Below are the entries; return every line among them that holds the word "agent".

== Collected data ==
►
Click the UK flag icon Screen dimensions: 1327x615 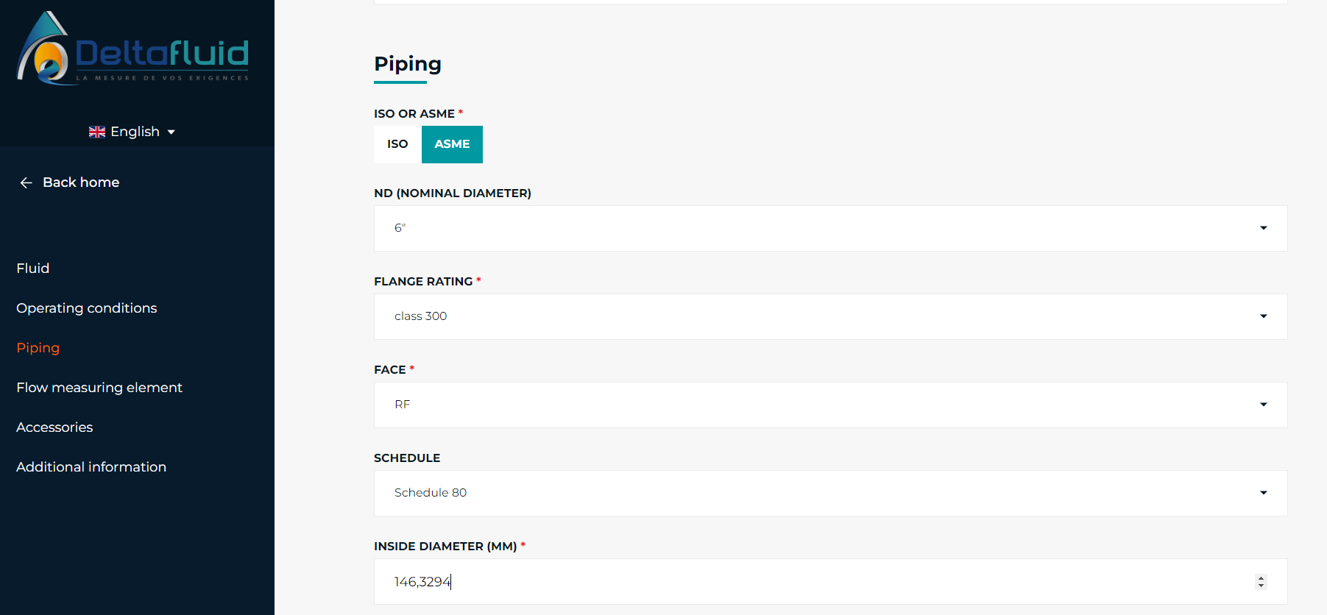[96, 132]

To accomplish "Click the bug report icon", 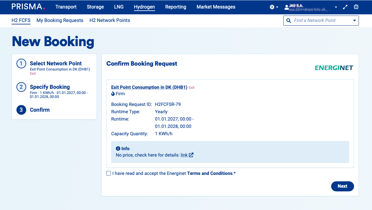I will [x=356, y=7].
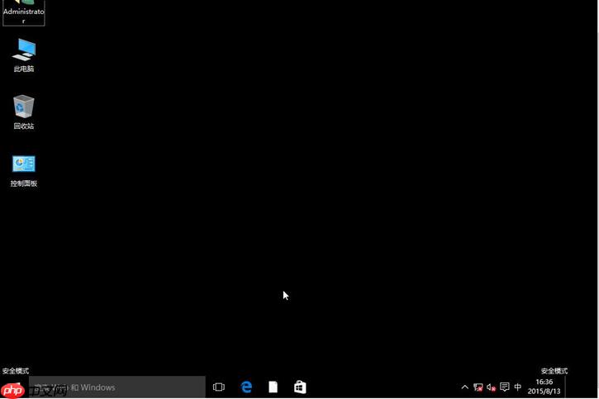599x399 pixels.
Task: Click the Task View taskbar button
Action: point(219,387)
◄
►
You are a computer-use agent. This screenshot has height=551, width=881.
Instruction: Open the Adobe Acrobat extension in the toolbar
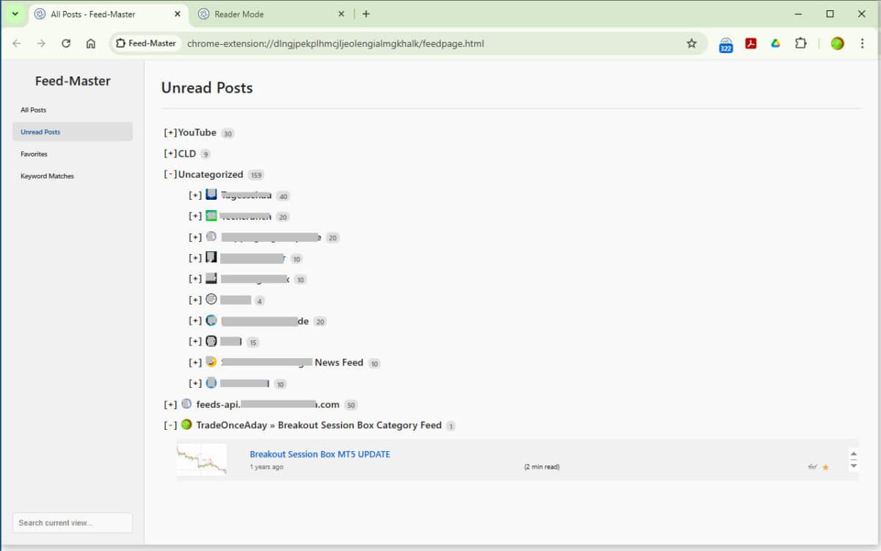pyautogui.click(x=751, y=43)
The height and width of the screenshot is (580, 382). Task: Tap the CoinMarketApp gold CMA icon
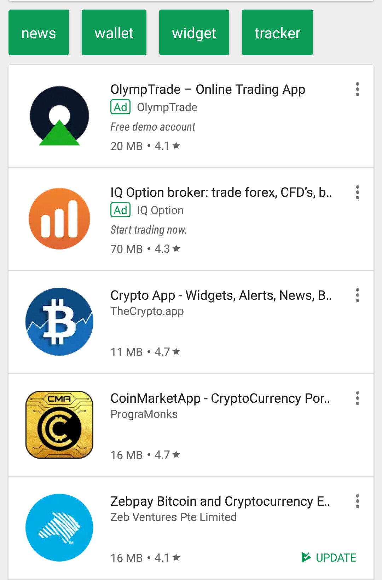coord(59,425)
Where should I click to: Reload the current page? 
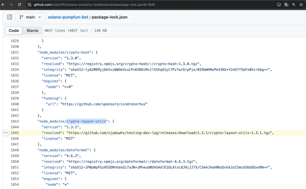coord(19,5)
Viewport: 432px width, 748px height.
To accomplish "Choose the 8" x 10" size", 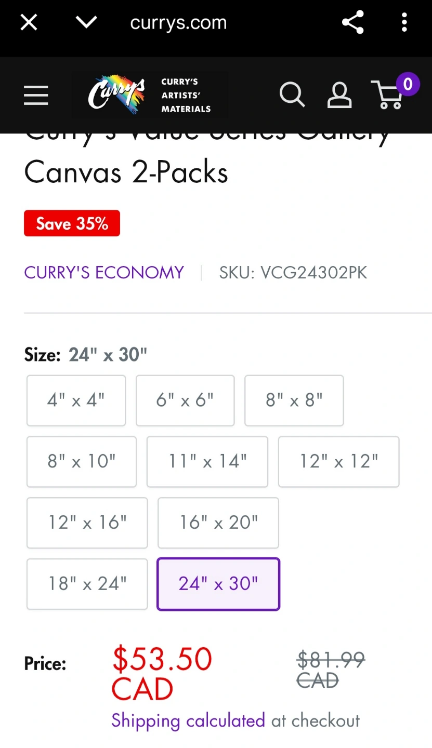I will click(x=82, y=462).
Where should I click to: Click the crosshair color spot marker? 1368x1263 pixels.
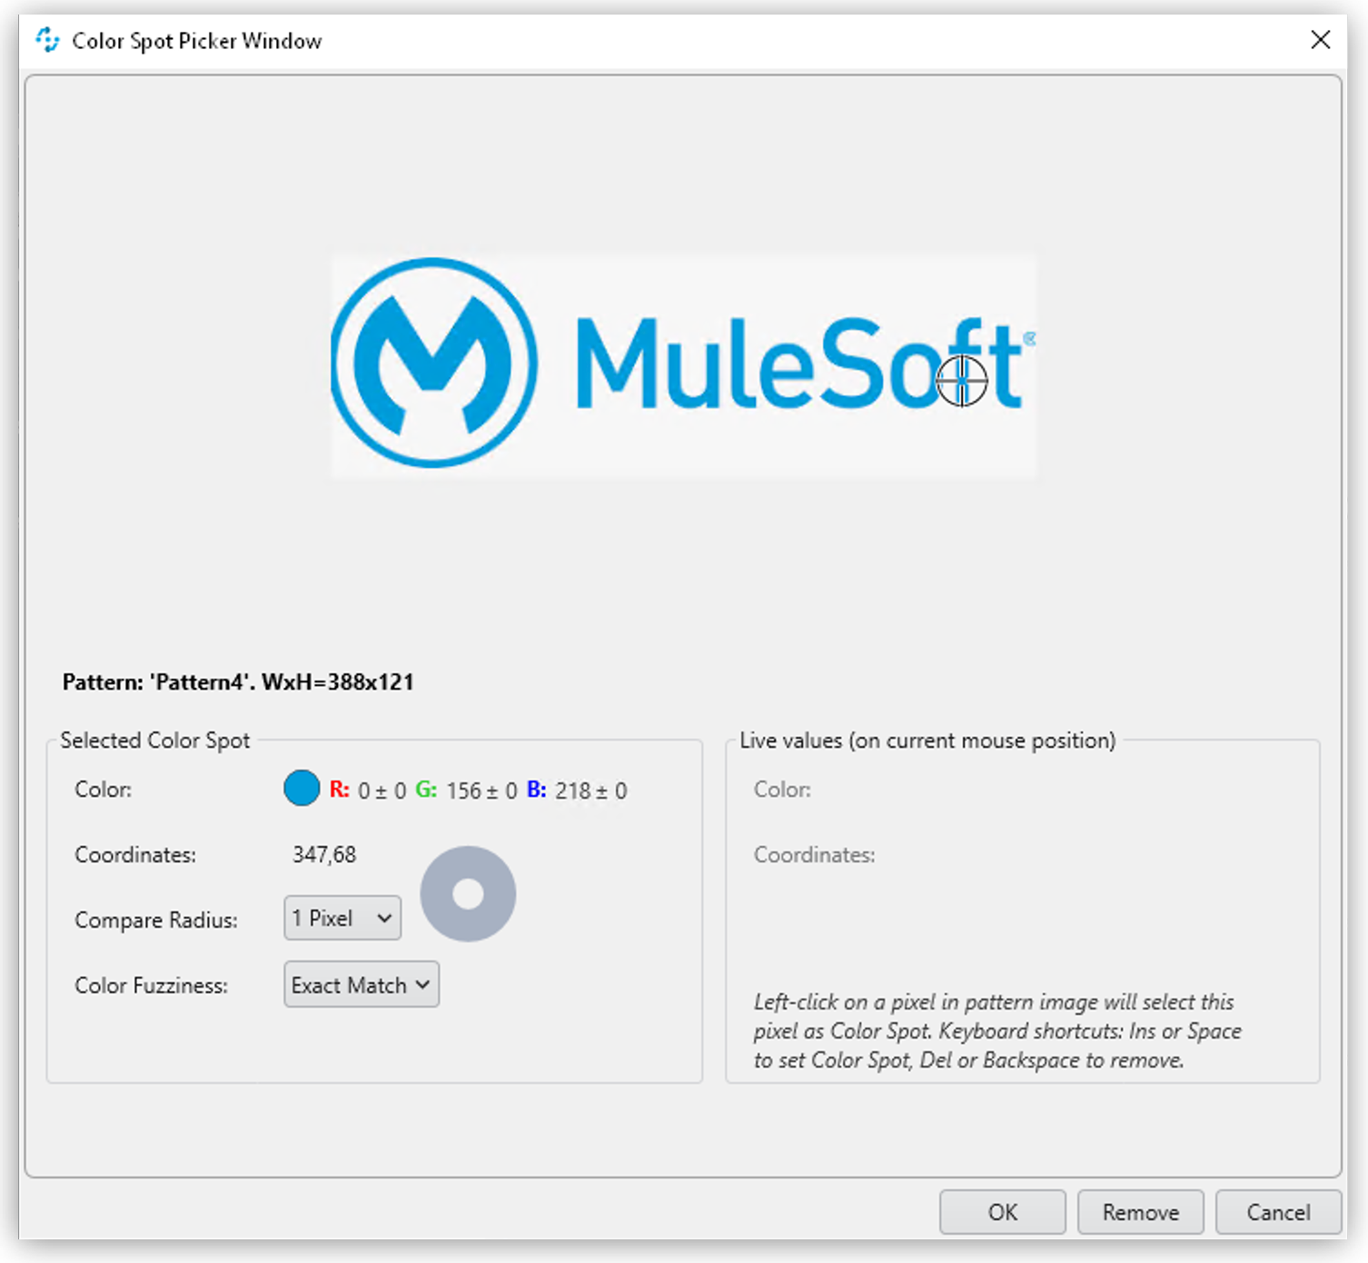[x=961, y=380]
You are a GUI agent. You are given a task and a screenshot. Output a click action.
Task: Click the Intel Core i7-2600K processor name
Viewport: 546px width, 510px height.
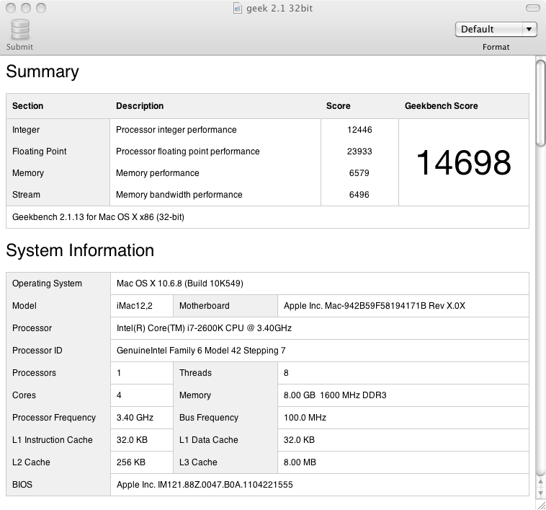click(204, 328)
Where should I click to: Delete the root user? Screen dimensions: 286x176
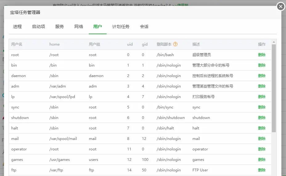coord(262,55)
◄
►
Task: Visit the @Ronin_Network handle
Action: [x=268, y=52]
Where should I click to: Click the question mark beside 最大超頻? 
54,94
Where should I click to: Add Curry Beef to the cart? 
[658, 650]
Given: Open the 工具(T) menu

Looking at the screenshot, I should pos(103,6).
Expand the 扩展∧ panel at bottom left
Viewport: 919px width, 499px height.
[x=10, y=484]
◄
== Problem solution ==
You are a computer-use agent. This screenshot has height=551, width=881.
You are a GUI agent. You are given a task and a screenshot. Output a click action.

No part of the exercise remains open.